### [What is needed]
Copy out these records line for line, with no changes at all.

(Word and element location data)

= = = =

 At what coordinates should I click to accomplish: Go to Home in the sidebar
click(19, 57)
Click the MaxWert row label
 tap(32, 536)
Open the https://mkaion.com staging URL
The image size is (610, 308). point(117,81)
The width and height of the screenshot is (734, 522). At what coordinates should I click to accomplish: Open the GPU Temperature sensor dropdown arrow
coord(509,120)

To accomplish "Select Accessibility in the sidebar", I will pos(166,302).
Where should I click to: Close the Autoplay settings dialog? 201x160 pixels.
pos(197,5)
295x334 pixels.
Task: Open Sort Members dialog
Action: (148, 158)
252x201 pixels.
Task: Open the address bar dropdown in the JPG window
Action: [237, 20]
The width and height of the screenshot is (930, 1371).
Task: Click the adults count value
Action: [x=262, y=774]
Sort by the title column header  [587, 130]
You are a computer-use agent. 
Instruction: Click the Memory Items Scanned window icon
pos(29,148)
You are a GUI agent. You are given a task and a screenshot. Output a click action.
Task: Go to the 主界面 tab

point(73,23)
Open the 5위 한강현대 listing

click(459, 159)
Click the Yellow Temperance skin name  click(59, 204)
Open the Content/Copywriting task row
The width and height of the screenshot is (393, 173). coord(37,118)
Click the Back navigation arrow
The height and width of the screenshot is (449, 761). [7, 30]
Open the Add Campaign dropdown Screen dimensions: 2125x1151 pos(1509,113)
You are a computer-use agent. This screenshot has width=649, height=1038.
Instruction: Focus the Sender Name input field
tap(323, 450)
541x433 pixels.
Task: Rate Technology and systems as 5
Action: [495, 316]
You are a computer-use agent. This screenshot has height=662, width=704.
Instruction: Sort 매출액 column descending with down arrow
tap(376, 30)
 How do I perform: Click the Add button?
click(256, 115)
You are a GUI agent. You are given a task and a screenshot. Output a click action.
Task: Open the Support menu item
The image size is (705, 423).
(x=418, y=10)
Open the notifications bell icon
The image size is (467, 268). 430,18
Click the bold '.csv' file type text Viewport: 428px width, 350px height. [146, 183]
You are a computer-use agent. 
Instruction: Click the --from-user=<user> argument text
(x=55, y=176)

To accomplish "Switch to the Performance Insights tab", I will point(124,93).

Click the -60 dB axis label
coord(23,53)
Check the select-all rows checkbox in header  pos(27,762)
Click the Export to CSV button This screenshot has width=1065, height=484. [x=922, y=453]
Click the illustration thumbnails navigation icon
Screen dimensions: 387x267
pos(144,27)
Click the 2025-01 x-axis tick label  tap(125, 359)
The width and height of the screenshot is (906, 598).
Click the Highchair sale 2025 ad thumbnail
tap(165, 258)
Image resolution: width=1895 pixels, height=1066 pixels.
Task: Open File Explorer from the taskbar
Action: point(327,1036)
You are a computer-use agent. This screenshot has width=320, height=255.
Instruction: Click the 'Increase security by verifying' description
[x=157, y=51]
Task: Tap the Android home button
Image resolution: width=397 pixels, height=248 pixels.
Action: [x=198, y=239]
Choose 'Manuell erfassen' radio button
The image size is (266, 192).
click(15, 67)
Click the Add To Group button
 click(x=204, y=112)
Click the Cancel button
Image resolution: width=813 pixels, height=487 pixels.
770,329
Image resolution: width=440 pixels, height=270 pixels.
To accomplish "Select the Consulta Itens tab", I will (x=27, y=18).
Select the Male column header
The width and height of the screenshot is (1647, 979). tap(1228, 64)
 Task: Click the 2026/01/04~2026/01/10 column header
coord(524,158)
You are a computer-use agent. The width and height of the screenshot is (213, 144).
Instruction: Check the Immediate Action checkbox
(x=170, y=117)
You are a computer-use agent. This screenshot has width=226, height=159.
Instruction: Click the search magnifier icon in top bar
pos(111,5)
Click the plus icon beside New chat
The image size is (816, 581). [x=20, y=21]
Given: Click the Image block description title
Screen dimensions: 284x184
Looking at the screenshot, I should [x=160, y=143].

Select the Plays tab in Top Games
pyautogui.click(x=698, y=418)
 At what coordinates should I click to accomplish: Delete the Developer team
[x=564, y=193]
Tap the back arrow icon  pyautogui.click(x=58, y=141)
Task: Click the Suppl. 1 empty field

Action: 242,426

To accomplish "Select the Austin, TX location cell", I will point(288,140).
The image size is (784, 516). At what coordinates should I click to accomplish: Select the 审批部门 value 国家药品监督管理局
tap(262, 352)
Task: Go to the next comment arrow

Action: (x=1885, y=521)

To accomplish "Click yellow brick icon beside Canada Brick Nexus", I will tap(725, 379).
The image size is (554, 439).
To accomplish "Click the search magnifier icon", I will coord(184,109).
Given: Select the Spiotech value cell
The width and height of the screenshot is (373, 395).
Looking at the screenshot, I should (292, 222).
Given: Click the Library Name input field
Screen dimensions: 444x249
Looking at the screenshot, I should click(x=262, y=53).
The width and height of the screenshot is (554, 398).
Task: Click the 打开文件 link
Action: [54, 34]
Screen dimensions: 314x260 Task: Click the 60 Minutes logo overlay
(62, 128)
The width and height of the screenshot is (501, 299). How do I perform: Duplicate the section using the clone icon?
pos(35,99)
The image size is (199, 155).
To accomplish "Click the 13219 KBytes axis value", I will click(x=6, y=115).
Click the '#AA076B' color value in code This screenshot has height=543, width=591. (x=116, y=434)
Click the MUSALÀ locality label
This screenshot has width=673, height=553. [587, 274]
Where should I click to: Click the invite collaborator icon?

= = = =

### [Response for this exercise]
 At what coordinates should I click to accomplish: Go to Home in the sidebar
click(19, 57)
Click the MaxWert row label
 tap(32, 536)
Open the https://mkaion.com staging URL
The image size is (610, 308). point(117,81)
The width and height of the screenshot is (734, 522). At what coordinates should I click to accomplish: Open the GPU Temperature sensor dropdown arrow
coord(509,120)

To accomplish "Select Accessibility in the sidebar", I will pos(166,302).
Where should I click to: Close the Autoplay settings dialog? 201x160 pixels.
pos(197,5)
295x334 pixels.
Task: Open Sort Members dialog
Action: (148, 158)
252x201 pixels.
Task: Open the address bar dropdown in the JPG window
Action: [237, 20]
The width and height of the screenshot is (930, 1371).
Task: Click the adults count value
Action: [x=262, y=774]
Sort by the title column header  [587, 130]
You are a computer-use agent. 
Instruction: Click the Memory Items Scanned window icon
pos(29,148)
You are a GUI agent. You are given a task and a screenshot. Output a click action.
Task: Go to the 主界面 tab

point(73,23)
Open the 5위 한강현대 listing

click(459, 159)
Click the Yellow Temperance skin name  click(59, 204)
Open the Content/Copywriting task row
The width and height of the screenshot is (393, 173). coord(37,118)
Click the Back navigation arrow
The height and width of the screenshot is (449, 761). [7, 30]
Open the Add Campaign dropdown Screen dimensions: 2125x1151 pos(1509,113)
You are a computer-use agent. This screenshot has width=649, height=1038.
Instruction: Focus the Sender Name input field
tap(323, 450)
541x433 pixels.
Task: Rate Technology and systems as 5
Action: [495, 316]
You are a computer-use agent. This screenshot has height=662, width=704.
Instruction: Sort 매출액 column descending with down arrow
tap(376, 30)
 How do I perform: Click the Add button?
click(256, 115)
You are a GUI agent. You are given a task and a screenshot. Output a click action.
Task: Open the Support menu item
The image size is (705, 423).
(x=418, y=10)
Open the notifications bell icon
The image size is (467, 268). 430,18
Click the bold '.csv' file type text Viewport: 428px width, 350px height. [146, 183]
You are a computer-use agent. 
Instruction: Click the --from-user=<user> argument text
(x=55, y=176)

To accomplish "Switch to the Performance Insights tab", I will point(124,93).

Click the -60 dB axis label
coord(23,53)
Check the select-all rows checkbox in header  pos(27,762)
Click the Export to CSV button This screenshot has width=1065, height=484. [x=922, y=453]
Click the illustration thumbnails navigation icon
Screen dimensions: 387x267
pos(144,27)
Click the 2025-01 x-axis tick label  tap(125, 359)
The width and height of the screenshot is (906, 598).
Click the Highchair sale 2025 ad thumbnail
tap(165, 258)
Image resolution: width=1895 pixels, height=1066 pixels.
Task: Open File Explorer from the taskbar
Action: point(327,1036)
You are a computer-use agent. This screenshot has width=320, height=255.
Instruction: Click the 'Increase security by verifying' description
[x=157, y=51]
Task: Tap the Android home button
Image resolution: width=397 pixels, height=248 pixels.
Action: [x=198, y=239]
Choose 'Manuell erfassen' radio button
The image size is (266, 192).
click(15, 67)
Click the Add To Group button
 click(x=204, y=112)
Click the Cancel button
Image resolution: width=813 pixels, height=487 pixels.
770,329
Image resolution: width=440 pixels, height=270 pixels.
To accomplish "Select the Consulta Itens tab", I will (x=27, y=18).
Select the Male column header
The width and height of the screenshot is (1647, 979). tap(1228, 64)
 Task: Click the 2026/01/04~2026/01/10 column header
coord(524,158)
You are a computer-use agent. The width and height of the screenshot is (213, 144).
Instruction: Check the Immediate Action checkbox
(x=170, y=117)
You are a computer-use agent. This screenshot has width=226, height=159.
Instruction: Click the search magnifier icon in top bar
pos(111,5)
Click the plus icon beside New chat
The image size is (816, 581). [x=20, y=21]
Given: Click the Image block description title
Screen dimensions: 284x184
Looking at the screenshot, I should [x=160, y=143].

Select the Plays tab in Top Games
pyautogui.click(x=698, y=418)
 At what coordinates should I click to accomplish: Delete the Developer team
[x=564, y=193]
Tap the back arrow icon  pyautogui.click(x=58, y=141)
Task: Click the Suppl. 1 empty field

Action: 242,426

To accomplish "Select the Austin, TX location cell", I will point(288,140).
The image size is (784, 516). At what coordinates should I click to accomplish: Select the 审批部门 value 国家药品监督管理局
tap(262, 352)
Task: Go to the next comment arrow

Action: (x=1885, y=521)

To accomplish "Click yellow brick icon beside Canada Brick Nexus", I will tap(725, 379).
The image size is (554, 439).
To accomplish "Click the search magnifier icon", I will coord(184,109).
Given: Select the Spiotech value cell
The width and height of the screenshot is (373, 395).
Looking at the screenshot, I should (292, 222).
Given: Click the Library Name input field
Screen dimensions: 444x249
Looking at the screenshot, I should click(x=262, y=53).
The width and height of the screenshot is (554, 398).
Task: Click the 打开文件 link
Action: [54, 34]
Screen dimensions: 314x260 Task: Click the 60 Minutes logo overlay
(62, 128)
The width and height of the screenshot is (501, 299). How do I perform: Duplicate the section using the clone icon?
pos(35,99)
The image size is (199, 155).
To accomplish "Click the 13219 KBytes axis value", I will click(x=6, y=115).
Click the '#AA076B' color value in code This screenshot has height=543, width=591. (x=116, y=434)
Click the MUSALÀ locality label
This screenshot has width=673, height=553. [587, 274]
Where should I click to: Click the invite collaborator icon?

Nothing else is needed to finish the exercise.